Kruskal
This session covers Kruskal’s algorithm for finding Minimum Spanning Trees (MST) using edge sorting and Union-Find data structure.
Problems
Trail Maintenance
Problem Information
- Source: LightOJ
- Difficulty: Secret
- Time Limit: 3000ms
- Memory Limit: 32MB
Problem Statement
A park has N fields connected by trails. Trails are added one by one. After each trail is added, compute the MST weight. Output -1 if the graph is not yet connected (before N-1 edges are added).
Input Format
- T (test cases)
- For each test case:
- N (fields), M (trails to add)
- M lines: x, y, z (trail from field x to y with length z)
Output Format
After each trail addition: MST weight or -1 if not connected.
Example
Input:
1
3 4
1 2 5
2 3 3
1 3 4
1 2 2
Output:
Case 1:
-1
-1
7
5
Solution
Approach
Incrementally add edges to the graph. After each addition, run Kruskal’s algorithm to find MST. Use DSU for cycle detection in Kruskal’s. Return -1 until at least N-1 edges connect all nodes.
Python Solution
class DSU:
def __init__(self, n):
self.parent = list(range(n + 1))
self.rank = [0] * (n + 1)
def find(self, u):
if self.parent[u] != u:
self.parent[u] = self.find(self.parent[u])
return self.parent[u]
def union(self, u, v):
pu, pv = self.find(u), self.find(v)
if pu == pv:
return False
if self.rank[pu] < self.rank[pv]:
pu, pv = pv, pu
self.parent[pv] = pu
if self.rank[pu] == self.rank[pv]:
self.rank[pu] += 1
return True
def kruskal(n, edges):
"""Returns MST weight or -1 if not connected."""

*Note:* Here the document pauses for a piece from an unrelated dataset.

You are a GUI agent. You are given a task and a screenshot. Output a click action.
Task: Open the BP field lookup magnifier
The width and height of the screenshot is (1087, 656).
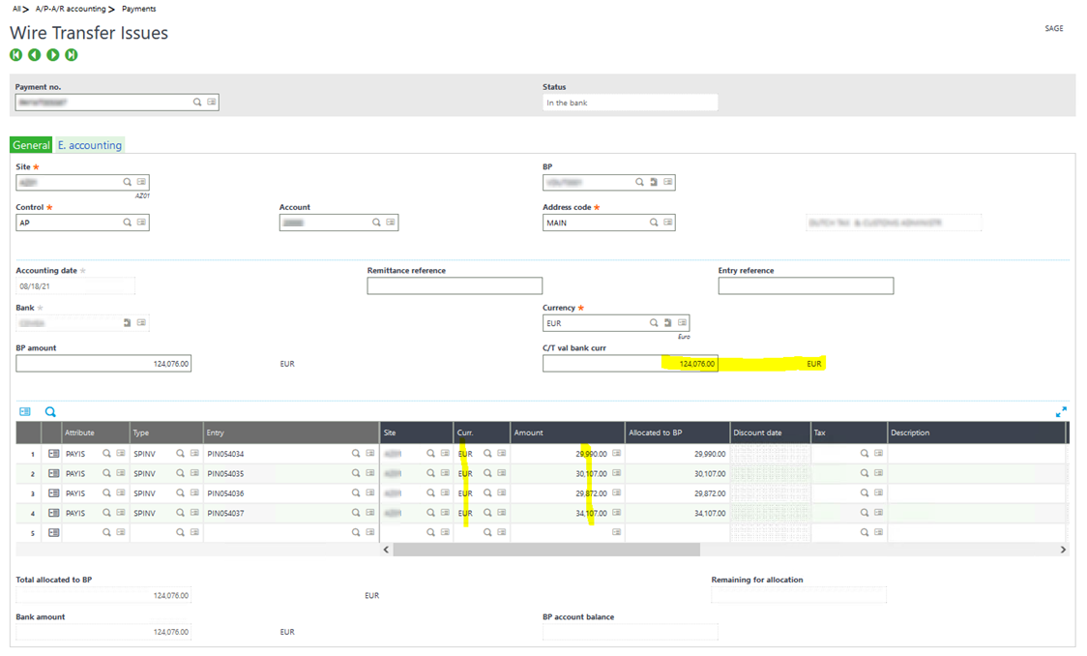point(638,182)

edges.sort(key=lambda e: e[2]) # Sort by weight
dsu = DSU(n)
mst_weight = 0
mst_edges = 0
for u, v, w in edges:
if dsu.union(u, v):
mst_weight += w
mst_edges += 1
if mst_edges == n - 1:
return mst_weight
return -1
def solution():
T = int(input())
for t in range(T):
N, M = map(int, input().split())
print(f'Case {t + 1}:')
edges = []
for i in range(M):
x, y, z = map(int, input().split())
edges.append((x, y, z))
print(-1 if i < N - 1 else kruskal(N, edges[:]))
solution()
Complexity Analysis
- Time Complexity: O(M^2 log M) for repeated Kruskal’s
- Space Complexity: O(M + N)
Dark Roads
Problem Information
- Source: UVA
- Difficulty: Secret
- Time Limit: 3000ms
- Memory Limit: 512MB
Problem Statement
A city wants to save electricity by turning off some street lights. They need to keep lights on only for roads in the MST (to maintain connectivity). Calculate how much power can be saved.
Input Format
- Multiple test cases until m=n=0
- m (junctions), n (roads)
- n lines: x, y, z (road from x to y with power cost z)
Output Format
Total power saved = (sum of all edges) - (MST weight)
Example
Input:
4 5
0 1 10
0 2 20
1 2 5
1 3 15
2 3 8
0 0
Output:
30
Solution
Approach
Use Kruskal’s algorithm to find MST. Sum weights of edges not in MST (edges that form cycles). This gives the total power that can be saved.
Python Solution
class DSU:
def __init__(self, n):
self.parent = list(range(n))
self.rank = [0] * n
def find(self, u):
if self.parent[u] != u:
self.parent[u] = self.find(self.parent[u])
return self.parent[u]
def union(self, u, v):
pu, pv = self.find(u), self.find(v)
if pu == pv:
return False
if self.rank[pu] < self.rank[pv]:
pu, pv = pv, pu
self.parent[pv] = pu
if self.rank[pu] == self.rank[pv]:
self.rank[pu] += 1
return True
def kruskal_saved(m, edges):
"""Returns total weight of edges NOT in MST (power saved)."""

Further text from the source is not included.